Currently supported modifiers:

  • "single" - Enable service for Single-user mode (Can only be one of "single" or "default")
  • "default" - Enable service for Multi-user/processing mode, presumed without specifying this (Can only be one of "single" or "default")
  • "log" - Enable basic default svlogd logging support for the service. (Logging presumes there is a "log" user!)
  • "log-no-ts" - Enable basic default svlogd logging without timestamps.
  • "once" - Set the service to start but be allowed to exit without any further supervision. (Planned, not in the runit support yet.)
  • "down" - Set the service available for supervision, but down at startup.

Services Groups

This feature extends the above to allow you to specify a set of services groups associated with either the current recipe's definitions or to make a separate recipe that allows you to control specific start orders of services without losing the full performance and capabilities of runit.
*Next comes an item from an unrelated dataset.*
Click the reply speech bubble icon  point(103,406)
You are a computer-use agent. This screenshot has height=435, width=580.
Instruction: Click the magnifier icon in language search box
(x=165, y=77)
inherit runit-services-groups and it enables the support for the feature. Use is as follows:

Specify NUM_SVC_GROUPS to number the desired number of groups (e.g. NUM_SVC_GROUPS = "2") to let the bbclass know how many groups you intend to specify. One group is only relevant if you're trying to avoid specifying your services definitions lexocographically to control order, so if you don't care about start order, etc. and don't need controlled startup sequencing of more than one group, you may not need this feature. The maximum is 998 for this.

Once this number is specified, you need to declare the group lists, which is named SVC_GROUP_< X > where < X > is 1 to the count of groups. You specify the service names you desire to put into the grouping and the order of startup within that group is as you specify them.

Service group start up is in order of the number, where the only checking is if the previous group, excepting there is none for group 1, is claiming to be running via "sv check".

Anything remaining in the recipe's setup for sv/ that is not specified in those lists will be assigned to ${PN}-999 and will be executed last in the order of the groupings. If you do not specify in the recipe any runit launcher sets to be processed by runit.bbclass, it will attempt to generate proper down files for you so that the services, if they are installed by other packaging, will be in the down state at startup to allow the service group to manage supervision, etc.

The groups are normal runit launchers, dynamically generated by the bbclass so you can provide supervision control to the whole of the group for check, down, up, etc. in the large by specifying "sv < cmd > ${PN}-< group >" where < cmd > is the SV command to be ran against the group, ${PN} is the recipe packagename, and < group > is the group number desired.

Current State of Affairs

We have a decent mix of baseline services working in the layer. This is now something previewable and usable in it's base form along with minimal mods with your distribution (pha-linux, etc...) to support using Connman and IWD (Or not...we reccomend you contemplate that though... While the "tried and true" wpa-supplicant "works", it's clumsy/quirky and doesn't always do consistent things with any of the connection managers. Connman and IWD tip work largely properly together along with the Kernel of 5.4 and later. IWD is smaller, lighter. Much of the support for this is here. Hints on how to splice it in to your distribution if it's not PHA Linux is in PHA Linux...)

This layer accepts any sort of reasonable pull requests to add to this repository's functionality. Any layer that's currently used and makes sense can have an "external" entry put in for your needs.